Since an early trip to Greece, I have been fascinated by Greek mythology. André Strelzoff's brief scent descriptions evoke memories: my little brother and I seeking shade in the sweltering heat while our father tirelessly and relentlessly explores the ruins of Delphi. Our mother, trying to sweeten the endless waiting and make more "archaeological excursions" appealing. I see myself sitting under an olive tree on the steps of the amphitheater while she tells us the adventures of Hercules, Zeus, Athena, Aphrodite, and other deities or demigods. Her eloquent, vivid narratives captivate me. I aspire to Athena's wisdom and strength while Aphrodite's loves and "drama" leave me cold. Accompanied by the stories and travels of my childhood, I want to study archaeology or cultural studies later on. It will become more down-to-earth (business administration), but the childhood and youth travels are not entirely forgotten, as I decide to additionally study sinology after a trip to China.

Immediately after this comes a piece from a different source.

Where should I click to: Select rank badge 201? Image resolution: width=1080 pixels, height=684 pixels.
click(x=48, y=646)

But now back to the scents of Sophiste. Since the discovery happened quite late (just before the fair ended), I didn't have the chance to give all the presented fragrances equal attention. However, I was particularly drawn to Sculpteur d'Amour and surprised by Guillotine. At home, I got to try "A nulle autre pareille." It's actually not at all my scent orientation. I enjoy floral fragrances very sporadically. Ambered, woody-spicy scents are more my area of expertise. But as my passion for fragrances grows stronger, my "testing spectrum" widens. So today, I have taken ANAP as my olfactory research object.

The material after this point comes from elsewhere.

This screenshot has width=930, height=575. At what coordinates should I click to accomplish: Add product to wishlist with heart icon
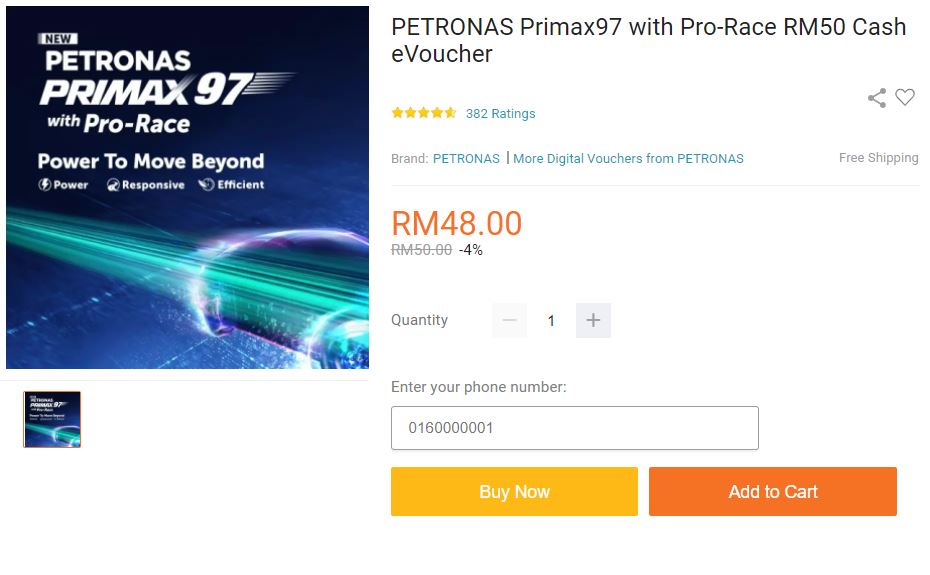[905, 97]
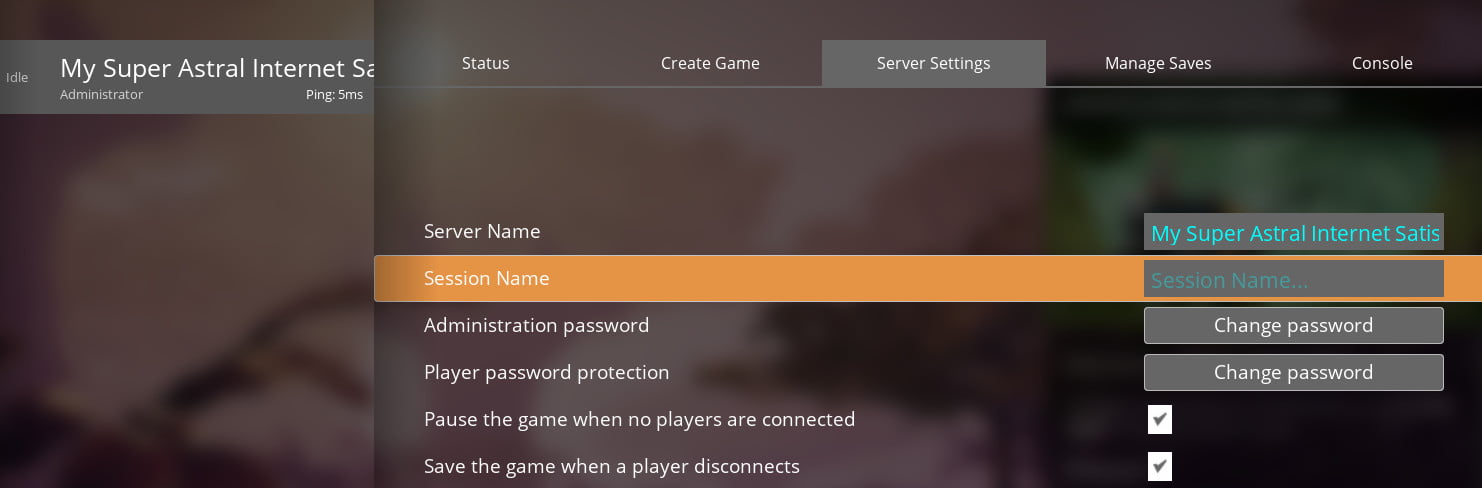The height and width of the screenshot is (488, 1482).
Task: Click the Administration password setting label
Action: (536, 325)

Parfums Sophiste describes the scent as the divine embodiment of woman. The perfume is supposed to convey timeless femininity and endless beauty. Charm, sensuality, tenderness, innocence, and vulnerability are the attributes of the ideal woman according to the French-Russian fragrance brand. Personally, I must say upfront that this perfume does not reflect the ideal woman for me. It lacks depth and extravagance. The olfactory embodiment of the ideal woman (assuming such a thing exists, which I believe is a very subjective concept) has more woody, smoky, and ambered facets for me. A certain innocence and vulnerability are part of it, but ultimately she is above all sensual, strong, and unique. That is my personal opinion.

So I try to perceive the scent far from this predetermined concept. As soon as I spray the fragrance, I am overcome by the feeling of having landed headfirst in a mimosa bush. I feel like a human bee, just awakening from a deep intoxication, still honey-drunk. Pollen sticks to me everywhere. Yes, this evocation is indeed sensual. This bee is located in southern regions. More precisely, in Provence. And now, childhood memories are awakened again. I am on my first "individual" trip with the family of my then best friend to Provence, specifically to Bormes-les-Mimosas where her aunt owns a holiday home. There are plenty of mimosa bushes in this area, hence the name of the little town. This trip will also be the occasion for my first visit to Grasse. At my (polite and enthusiastic) urging, we will take a trip to the famous perfume city. There, my passion for fragrances will also be ignited.

As I indulge in memories and write these lines, the scent accompanies me and envelops me in a honey-mimosa cloud. I believe I can only faintly perceive the other components. At the very beginning, there was a hint of freshness that did not reveal itself to my nose as basil (I love this herb above all) but rather like fresh garden mint. White rice dipped in musk caresses my skin. It reminds me of the body scrub from Kenzoki Sensuel. During in-house spa days, I felt like I was wrapped in fluffy-light rice pudding, a very sensual, culinary-olfactory experience. I don't really believe I can discern spices. But lily of the valley accompanies the scent journey along with other white flowers that otherwise smell relatively constant like honey-soaked mimosas.

I am torn between spring and summer feelings, between the present and the past. Even though I rarely wear floral perfumes, I really enjoyed this olfactory time travel.

Evening addendum: the scent has developed into a discreet skin scent, the floral splendor has diminished. Only the honey and the white musk are still frolicking here.